**What the exercise asks**.
Reproduce every line of the data below without changing anything.

Click-target data:
|---|

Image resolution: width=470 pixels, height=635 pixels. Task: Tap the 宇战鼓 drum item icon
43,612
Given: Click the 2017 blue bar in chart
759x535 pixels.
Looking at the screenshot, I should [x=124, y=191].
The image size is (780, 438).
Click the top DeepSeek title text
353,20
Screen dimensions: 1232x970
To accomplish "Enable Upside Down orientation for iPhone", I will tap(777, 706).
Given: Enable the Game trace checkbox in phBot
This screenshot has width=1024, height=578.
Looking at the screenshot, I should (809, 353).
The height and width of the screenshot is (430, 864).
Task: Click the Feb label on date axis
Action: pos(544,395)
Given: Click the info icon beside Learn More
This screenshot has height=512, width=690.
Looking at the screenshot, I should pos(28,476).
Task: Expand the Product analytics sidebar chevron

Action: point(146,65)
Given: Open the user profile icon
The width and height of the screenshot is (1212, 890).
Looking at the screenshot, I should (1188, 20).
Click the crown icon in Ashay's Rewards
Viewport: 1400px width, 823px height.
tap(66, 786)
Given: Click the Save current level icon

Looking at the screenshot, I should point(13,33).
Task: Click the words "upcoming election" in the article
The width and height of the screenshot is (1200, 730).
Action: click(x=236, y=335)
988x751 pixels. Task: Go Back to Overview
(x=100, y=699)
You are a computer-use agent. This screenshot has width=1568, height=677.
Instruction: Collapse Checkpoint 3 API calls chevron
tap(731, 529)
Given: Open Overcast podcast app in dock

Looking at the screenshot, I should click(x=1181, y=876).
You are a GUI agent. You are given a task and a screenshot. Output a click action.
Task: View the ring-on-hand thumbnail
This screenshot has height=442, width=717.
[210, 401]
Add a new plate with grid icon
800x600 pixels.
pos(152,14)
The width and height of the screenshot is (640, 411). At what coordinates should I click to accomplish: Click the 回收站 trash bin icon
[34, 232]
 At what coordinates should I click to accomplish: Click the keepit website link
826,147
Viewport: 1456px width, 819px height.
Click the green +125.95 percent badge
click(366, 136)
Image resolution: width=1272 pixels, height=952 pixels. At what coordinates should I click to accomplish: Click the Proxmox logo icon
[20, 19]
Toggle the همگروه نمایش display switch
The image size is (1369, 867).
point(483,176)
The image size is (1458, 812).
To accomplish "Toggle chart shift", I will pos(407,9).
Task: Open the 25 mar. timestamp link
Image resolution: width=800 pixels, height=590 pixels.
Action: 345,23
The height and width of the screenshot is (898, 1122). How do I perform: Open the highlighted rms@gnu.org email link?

|---|

**The response**.
Image resolution: width=470 pixels, height=635 pixels. Task: Tap the 宇战鼓 drum item icon
43,612
Given: Click the 2017 blue bar in chart
759x535 pixels.
Looking at the screenshot, I should [x=124, y=191].
The image size is (780, 438).
Click the top DeepSeek title text
353,20
Screen dimensions: 1232x970
To accomplish "Enable Upside Down orientation for iPhone", I will tap(777, 706).
Given: Enable the Game trace checkbox in phBot
This screenshot has width=1024, height=578.
Looking at the screenshot, I should (809, 353).
The height and width of the screenshot is (430, 864).
Task: Click the Feb label on date axis
Action: pos(544,395)
Given: Click the info icon beside Learn More
This screenshot has height=512, width=690.
Looking at the screenshot, I should pos(28,476).
Task: Expand the Product analytics sidebar chevron

Action: point(146,65)
Given: Open the user profile icon
The width and height of the screenshot is (1212, 890).
Looking at the screenshot, I should (1188, 20).
Click the crown icon in Ashay's Rewards
Viewport: 1400px width, 823px height.
tap(66, 786)
Given: Click the Save current level icon

Looking at the screenshot, I should point(13,33).
Task: Click the words "upcoming election" in the article
The width and height of the screenshot is (1200, 730).
Action: click(x=236, y=335)
988x751 pixels. Task: Go Back to Overview
(x=100, y=699)
You are a computer-use agent. This screenshot has width=1568, height=677.
Instruction: Collapse Checkpoint 3 API calls chevron
tap(731, 529)
Given: Open Overcast podcast app in dock

Looking at the screenshot, I should click(x=1181, y=876).
You are a GUI agent. You are given a task and a screenshot. Output a click action.
Task: View the ring-on-hand thumbnail
This screenshot has height=442, width=717.
[210, 401]
Add a new plate with grid icon
800x600 pixels.
pos(152,14)
The width and height of the screenshot is (640, 411). At what coordinates should I click to accomplish: Click the 回收站 trash bin icon
[34, 232]
 At what coordinates should I click to accomplish: Click the keepit website link
826,147
Viewport: 1456px width, 819px height.
Click the green +125.95 percent badge
click(366, 136)
Image resolution: width=1272 pixels, height=952 pixels. At what coordinates should I click to accomplish: Click the Proxmox logo icon
[20, 19]
Toggle the همگروه نمایش display switch
The image size is (1369, 867).
point(483,176)
The image size is (1458, 812).
To accomplish "Toggle chart shift", I will pos(407,9).
Task: Open the 25 mar. timestamp link
Image resolution: width=800 pixels, height=590 pixels.
Action: 345,23
The height and width of the screenshot is (898, 1122). How do I perform: Open the highlighted rms@gnu.org email link?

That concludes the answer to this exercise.